Este ano, também por causa da pandemia, há regras novas nesta categoria (filmes que tinham a obrigatória estreia marcada em salas dos EUA que não conseguiram concretizá-la por causa do fecho dos cinemas). A grande novidade é que há uma primeira seleção, a anunciar já a 9 de fevereiro, de 15 filmes candidatos às cinco nomeações (divulgadas a 15 de março). A cerimónia dos Oscars ocorrerá muito mais tarde do que é habitual: está marcada para 25 de abril (um sinal?).
Para que um filme possa ser escolhido nesta corrida, não basta ser muito bom. Há todo um trabalho de bastidores e fatores relacionados com os distribuidores escolhidos e as formas de promoção. Pedro Costa tem a seu favor o seu prestígio internacional, bem sinalizado pelo percurso nos grandes festivais (Vitalina Varela, por exemplo, venceu dois importantes prémios em Locarno, melhor filme e melhor atriz, e esteve presente no Festival Sundance, referência maior para o cinema independente apresentado nos EUA). Mas não só. O filme de Pedro Costa é distribuído nos Estados Unidos da América pela Grasshopper Film, empresa fundada em 2015 por Ryan Krivoshey e que se tornou uma referência de qualidade na escolha dos filmes internacionais que distribui nas salas norte-americanas (neste momento, tem também em carteira Francisca, a que chama “Manoel de Oliveira’s masterpiece”, numa cópia restaurada 4K); na sua breve história, a Grasshopper já distribuiu quatro documentários nomeados para um Oscar (e um deles venceu: Heaven Is a Traffic Jam on the 405, de Frank Stiefel, em 2018). Sinal de que há um trabalho de promoção a ser feito é a divulgação de apreciações do filme por nomes reconhecidos. “Claramente, o trabalho do Pedro não é entertainment e não é para todos. Mas é puro cinema”, disse o ator Willem Dafoe ao site IndieWire, que coloca o filme português na sua aposta para a shortlist de 15 potenciais premiados.

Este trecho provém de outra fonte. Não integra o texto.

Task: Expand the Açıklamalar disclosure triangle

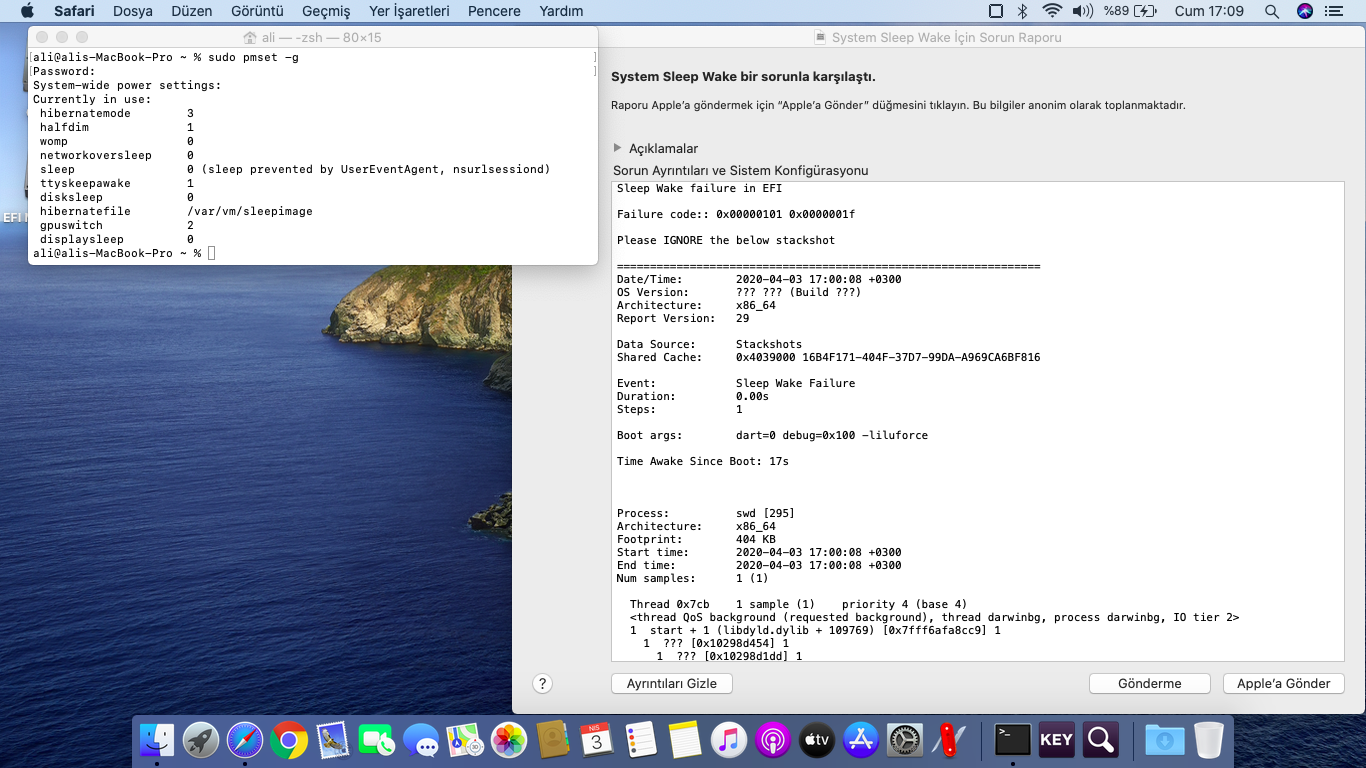Action: point(618,148)
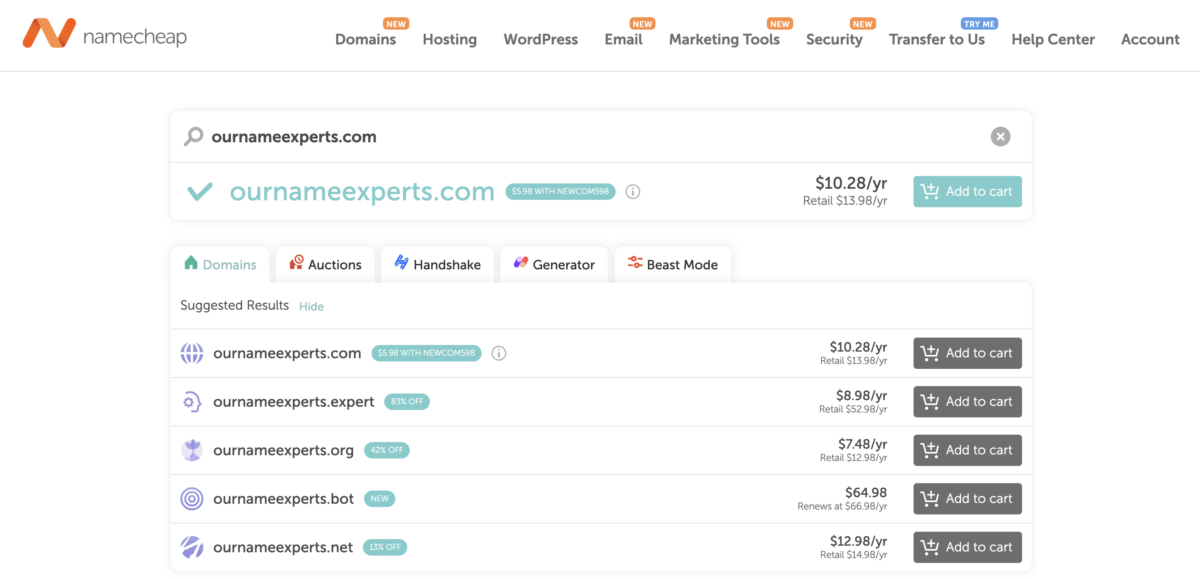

Não deixaria de ser irónico, depois de infinitas discussões em Portugal sobre a suposta dicotomia entre cinema comercial para o grande público/cinema de autor para uma minoria, que um realizador radicalmente único e conhecido por não fazer concessões no seu rigoroso trabalho fosse o primeiro a pisar os tapetes vermelhos de Hollywood. Uma nomeação, mesmo na lista de 15 filmes, já saberia a merecido prémio.